PROVIDED PASSAGE =>
*** Begin section ***

On 17 January 2012 09:23, Paul McMillan <paul@mcmillan.ws> wrote:
What if in a pathological collision (e.g. > 1000 collisions), we increased the size of a dict by a small but random amount? Should be transparent, have neglible speed penalty, maximal reuse of existing code, and should be very difficult to attack since the dictionary would change size in a (near) non-deterministic manner when being attacked (i.e. first attack causes non-deterministic remap, next attack should fail). It should also have near-zero effect on existing tests and frameworks since we would only get the non-deterministic behaviour in pathological cases, which we would presumably need new tests for. Thoughts? Tim Delaney

On 17 January 2012 10:14, Tim Delaney <timothy.c.delaney@gmail.com> wrote:
And one thought I had immediately after hitting send is that there could be an attack of the form "build a huge dict, then hit it with something that causes it to rehash due to >1000 collisions". But that's not really going to be any worse than just building a huge dict and hitting a resize anyway. Tim Delaney

2012/1/17 Tim Delaney <timothy.c.delaney@gmail.com>:
What if in a pathological collision (e.g. > 1000 collisions), we increased the size of a dict by a small but random amount?
It doesn't change anything, you will still get collisions. Victor

On Mon, Jan 16, 2012 at 4:16 PM, Victor Stinner < victor.stinner@haypocalc.com> wrote:
That depends right? If the collision is because they all have the same hash(), yes. It might be different if it is because the secondary hashing (or whatever it's called :-) causes collisions. -- --Guido van Rossum (python.org/~guido)

But Python deals with the latter case just fine already. The open hashing approach relies on the dict resizing "enough" to prevent collisions after the dictionary has grown. Unless somebody can demonstrate a counter example, I believe this discussion is a red herring. Plus: if an attacker could craft keys that deliberately cause collisions because of the dictionary size, they could likely also craft keys in the same number that collide on actual hash values, bringing us back to the original problem. Regards, Martin

martin@v.loewis.de writes:
I thought that the original problem was that with N insertions in the dictionary, by repeatedly inserting different keys generating the same hash value an attacker could arrange that the cost of finding an open slot is O(N), and thus the cost of N insertions is O(N^2). If so, frequent resizing could make the attacker's problem much more difficult, as the distribution of secondary probes should change with each resize.

*** End section ***

SUPPLIED INFORMATION =>
*** Begin section ***

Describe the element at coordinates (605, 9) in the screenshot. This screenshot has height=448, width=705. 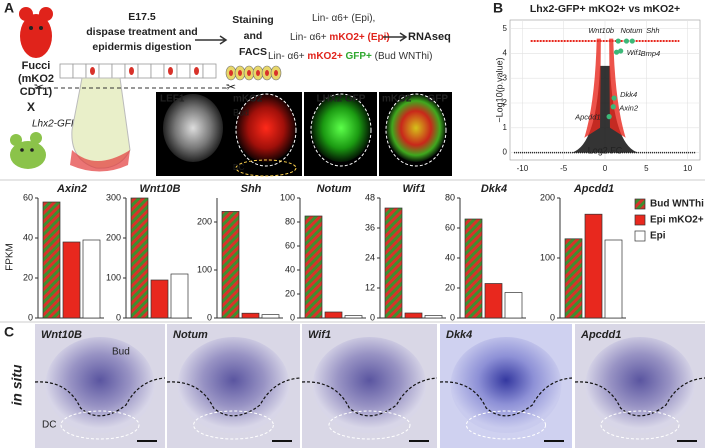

*** End section ***

REQUIRED ACTIONS =>
A. Please translate this sentence from the dict hash collision thread into Spanish: "It doesn't change anything, you will still get collisions."
B. Carry on the dict hash collision thread from its last message, writing the next part of the discussion.

ANSWERS =>
A. No cambia nada, seguirás teniendo colisiones.

B.
The attack creates 60,000 strings (or more) with exactly the same hash value. A dictionary uses hash(str) & DICT_MASK to compute the bucket index, where DICT_HASH is the number of buckets minus one. If all strings have the same hash value, we always start in the same bucket and the key has to be compared to all previous strings to find the next empty bucket. The attack works because a LOT of strings are compared and comparing strings is slow. If hash(str1)&DICT_MASK == hash(str2)&DICT_MASK but hash(str1)!=hash(str2), strings are not compared (this is a common optimization in Python), and the so the attack would not be successful (it would be slow, but not as slow as comparing two strings). Victor

Not sure what you mean by "distribution of secondary probes". Let H be the initial hash value, and let MASK be the current size of the dictionary. Then I(n), the sequence of dictionary indices being probed, is computed as I(0) = H & MASK PERTURB(0) = H I(n+1) = (5*I(n) + 1 + PERTURB(n)) & MASK PERTURN(n+1) = PERTURB(n) >> 5 So if two objects O1 and O2 have the same hash value H, the sequence of probed indices is the same for any MASK value. It will be a different sequence, yes, but they will still collide on each and every slot. This is the very nature of open addressing. If it *wouldn't* try all indices in the probe sequence, it may not be possible to perform the lookup for a key correctly. Regards, Martin

On 01/17/2012 09:29 PM, "Martin v. Löwis" wrote:
Open addressing can still deploy a collision resolution mechanism without this property. For example, double hashing uses a different hash function (applied to the key) to calculate PERTURB(0). To defeat it, the attacker would have to produce keys that hash the same using both hash functions. Double hashing is not a good general solution for Python dicts because it complicates the interface of hash tables that support arbitrary keys. Still, it could be considered for dicts with known key types (built-ins could hardcode the alternative hash function) or for SafeDicts, if they are still considered. Hrvoje

I finished my patch transforming hash(str) to a randomized hash function, see random-8.patch attached to the issue: http://bugs.python.org/issue13703 The remaining question is which random number generator should be used on Windows to initialize the hash secret (CryptoGen adds an overhead of 10%, at least when the DLL is loaded dynamically), read the issue for the details. I plan to commit my fix to Python 3.3 if it is accepted. Then write a simplified version to Python 3.2 and backport it to 3.1. Then backport the simplified fix to 2.7, and finally to 2.6. The vulnerability is public since one month, it is maybe time to fix it before it is widely exploited. Victor

I plan to commit my fix to Python 3.3 if it is accepted. Then write a simplified version to Python 3.2 and backport it to 3.1.
I'm opposed to any change to the hash values of strings in maintenance releases, so I guess I'm opposed to your patch in principle. See my next message for an alternative proposal.
The vulnerability is public since one month, it is maybe time to fix it before it is widely exploited.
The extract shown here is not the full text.